La risposta è altrettanto obbligata, in un’epoca in cui l’astensione elettorale sta raggiungendo livelli preoccupanti, è fondamentale analizzare le cause alla base di questo fenomeno e le sue implicazioni sulla democrazia, che vede prima fra tutte la disaffezione politica, alimentata dai molti cittadini disillusi dalle promesse non mantenute dei politici e l’assenza di una rappresentanza efficace, che spinge a considerare il voto come un gesto inutile. Segue la scarsa informazione, sintetizzabile in superficiale, affidata ad individui, che, pensando al proprio tornaconto, dimenticando deontologia e buone maniere. Peggio quando curata da “scienziati”, approssimati, che, facendo il paio con la mancanza di dibattiti significativi e contradittori, privi di rissa, contribuiscono all’ignoranza politica, che, senza una comprensione adeguata delle questioni, porta l’elettorato a scegliere la non partecipazione. Quindi, ultima, ma non per importanza, la sfiducia nel sistema, alimentata dalla percezione di un sistema politico corrotto e/o manipolato, che riduce la motivazione a votare, atteso che molti cittadini ritengono utile a nessun cambiamento il loro voto.
Tutto ciò porta ad una conseguenza: l’astensione elettorale ha un impatto diretto sulla rappresentanza politica, dove maggiore è il numero di astenuti, minore è la legittimità dei risultati elettorali. Inoltre, questo fenomeno può portare a una polarizzazione crescente, con un elettorato attivo che rappresenta solo una parte della popolazione.

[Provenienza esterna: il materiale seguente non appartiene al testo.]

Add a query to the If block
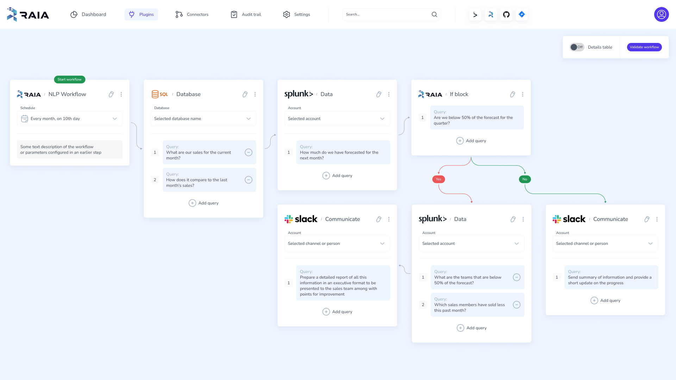676x380 pixels. coord(471,140)
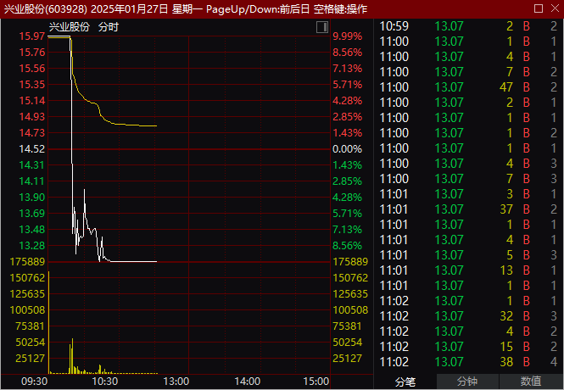Viewport: 564px width, 390px height.
Task: Click the 分时 label in chart header
Action: pyautogui.click(x=109, y=27)
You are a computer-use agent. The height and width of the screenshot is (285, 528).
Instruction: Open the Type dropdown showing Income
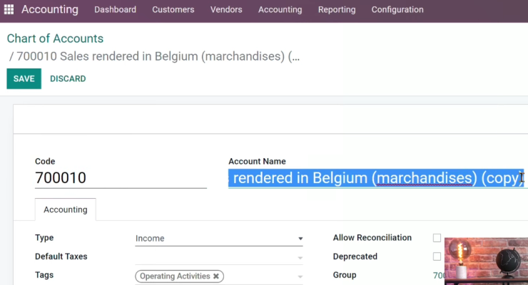tap(219, 238)
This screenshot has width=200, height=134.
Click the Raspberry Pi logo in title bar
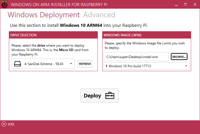click(5, 5)
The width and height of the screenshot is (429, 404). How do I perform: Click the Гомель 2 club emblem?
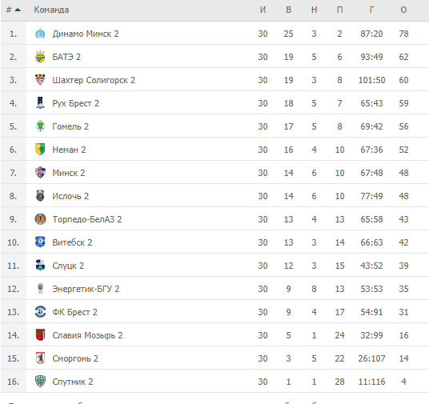click(x=40, y=126)
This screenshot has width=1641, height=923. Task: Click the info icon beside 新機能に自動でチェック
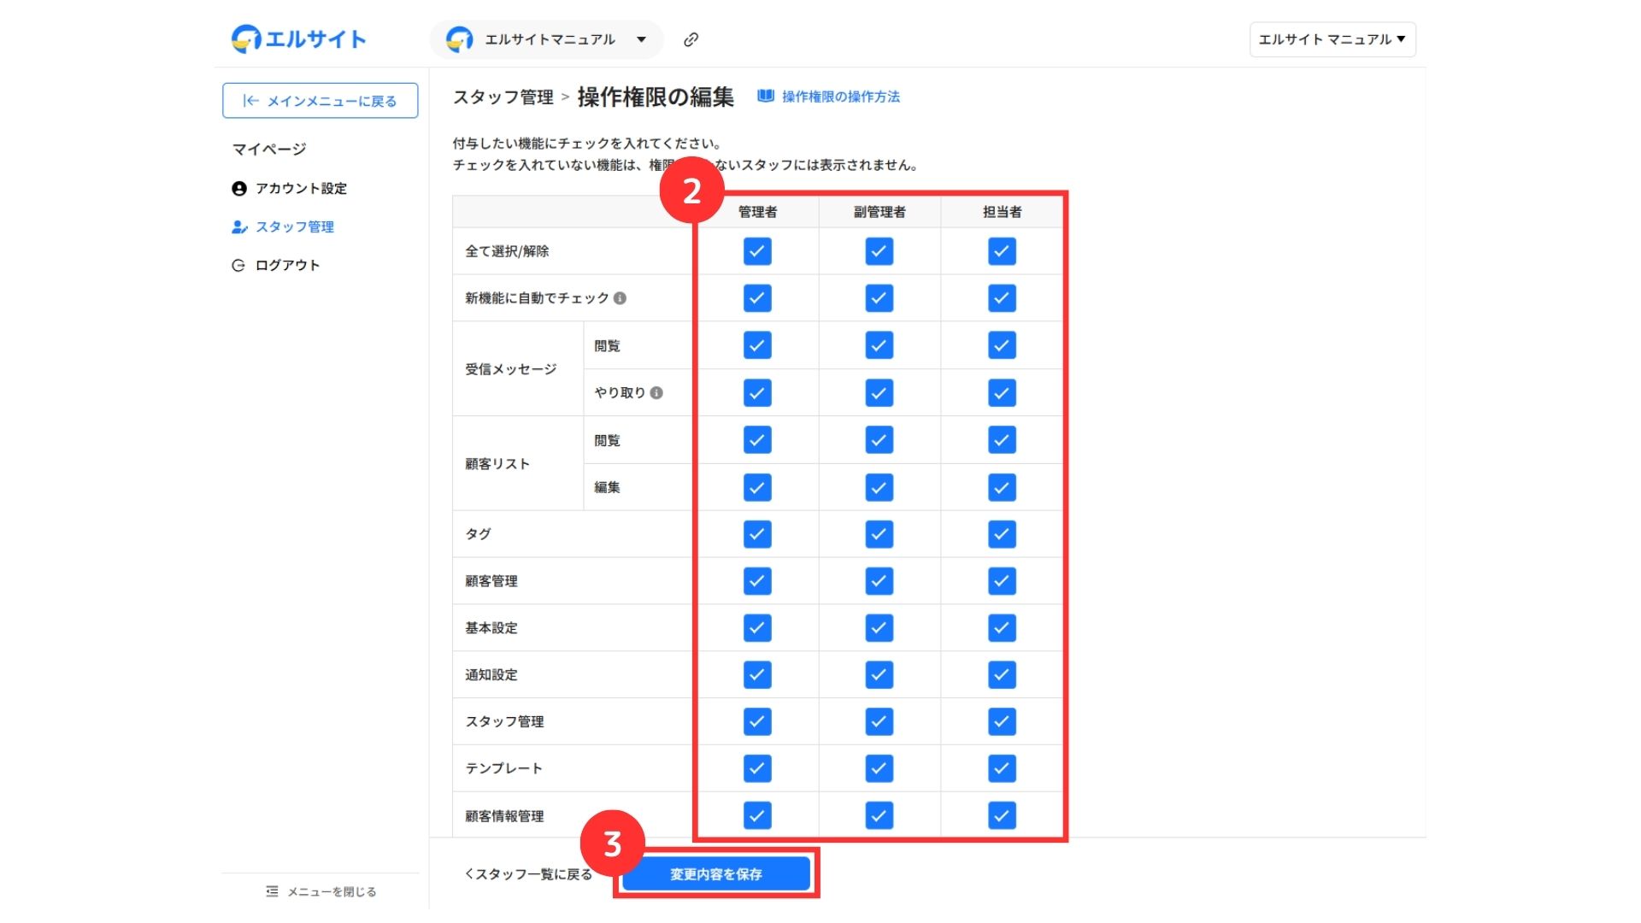click(621, 298)
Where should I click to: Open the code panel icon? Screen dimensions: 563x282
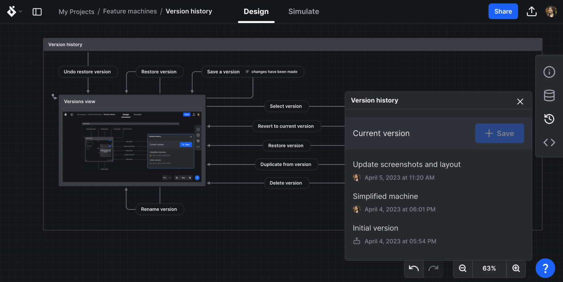pyautogui.click(x=549, y=142)
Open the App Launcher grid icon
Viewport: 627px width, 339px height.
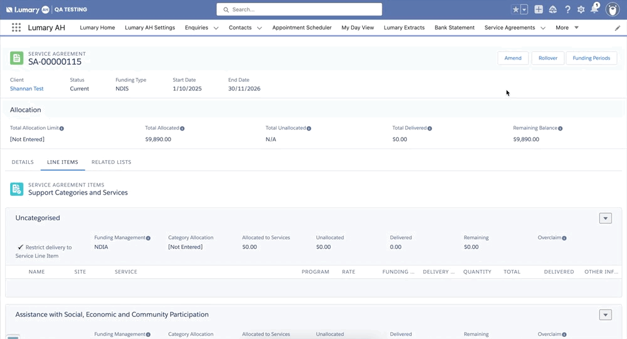pos(16,28)
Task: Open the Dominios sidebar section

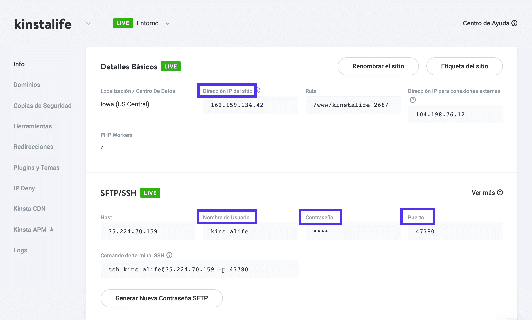Action: click(27, 85)
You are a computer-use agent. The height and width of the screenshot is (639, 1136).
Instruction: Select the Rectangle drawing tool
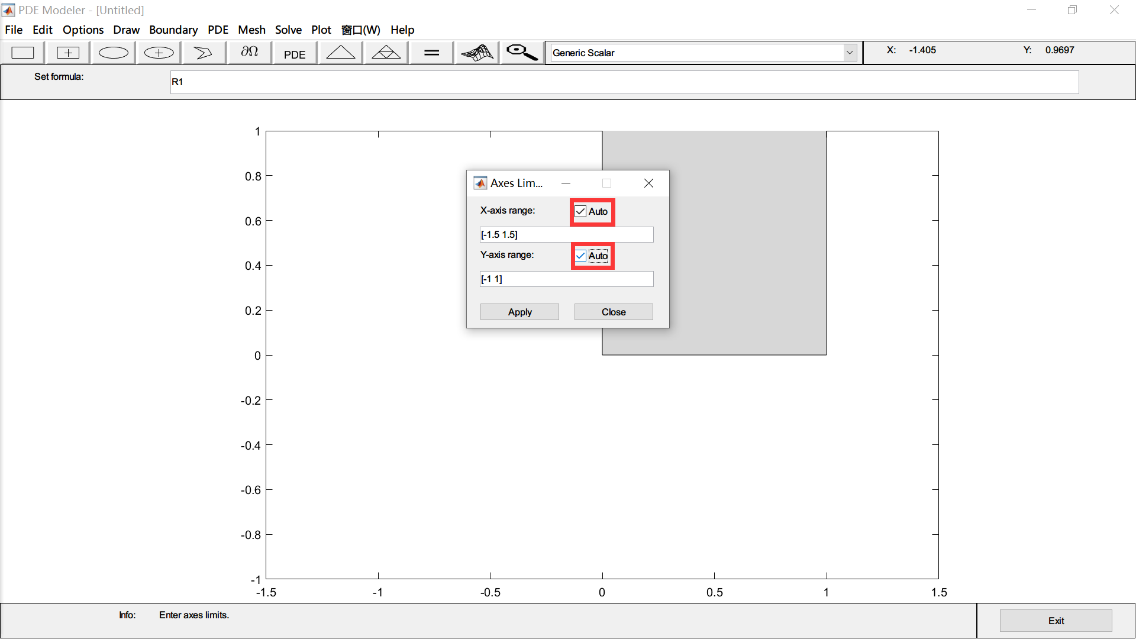click(22, 52)
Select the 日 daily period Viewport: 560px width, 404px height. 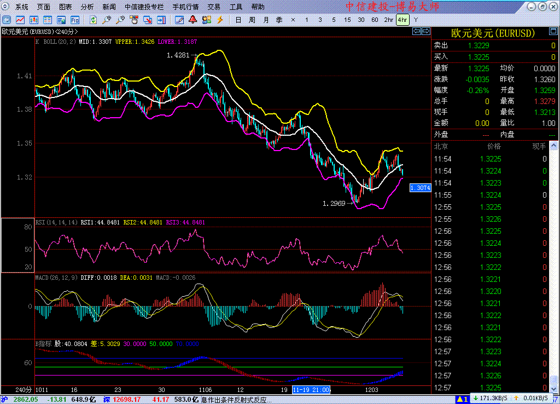pos(238,20)
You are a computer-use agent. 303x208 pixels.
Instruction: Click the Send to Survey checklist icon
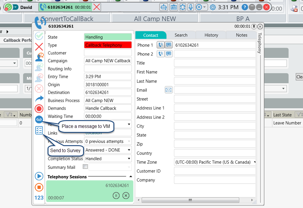point(39,130)
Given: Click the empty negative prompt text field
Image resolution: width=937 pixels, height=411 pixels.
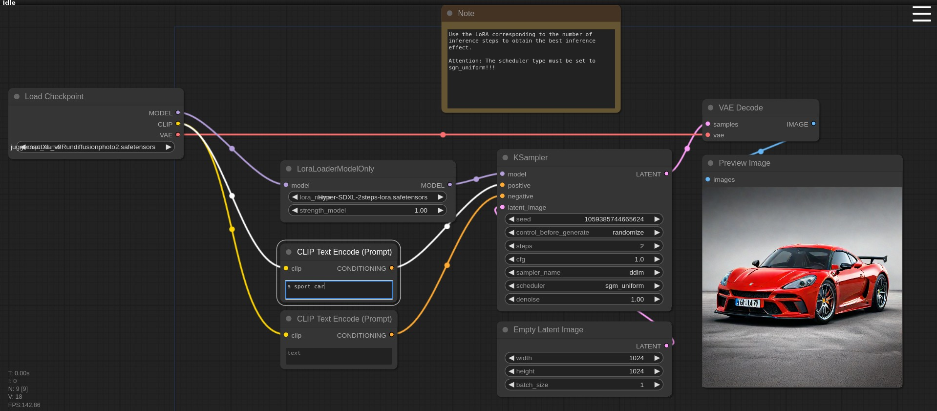Looking at the screenshot, I should click(x=339, y=356).
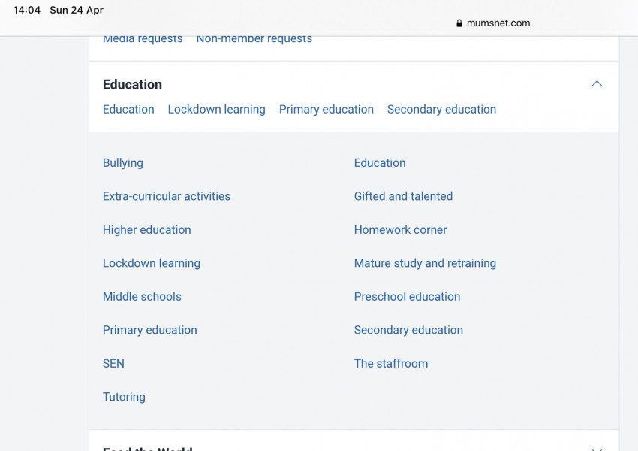Open Non-member requests
The image size is (638, 451).
click(254, 38)
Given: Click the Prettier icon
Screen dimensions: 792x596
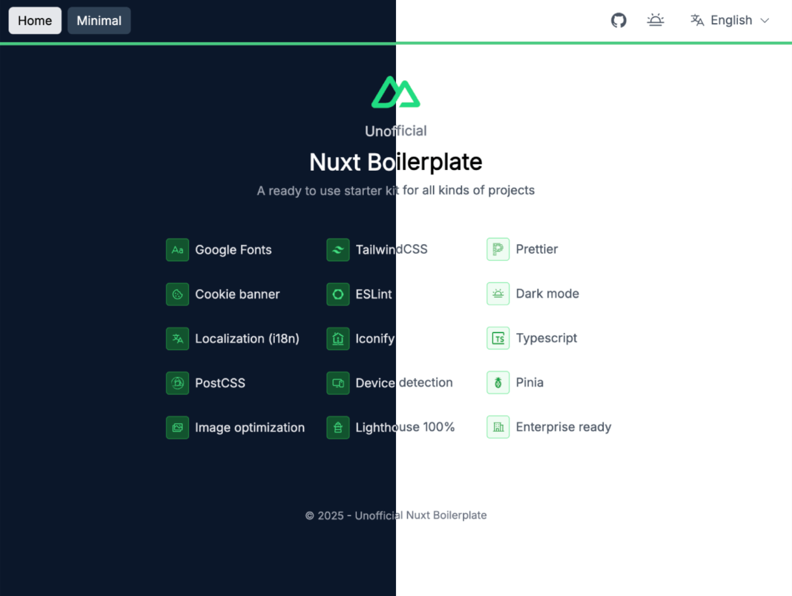Looking at the screenshot, I should click(498, 249).
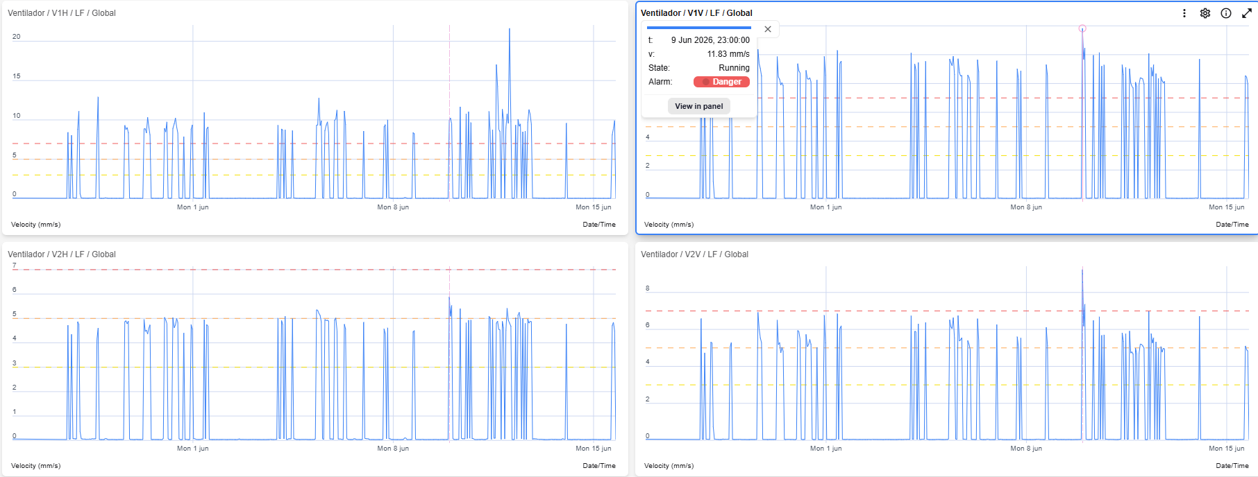Click the tallest spike peak in the V2V chart

1082,270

Affrontare il problema del non voto non è cosa semplice, richiede molto più spazio di una cartella dattiloscritta, abbisogna di impegno, collettivo, che vede fondamentale il ripristino della fiducia nel sistema, la promozione di una cultura della partecipazione e garantire a tutti i cittadini accesso a informazioni chiare e complete, per sperare in una democrazia viva e partecipativa.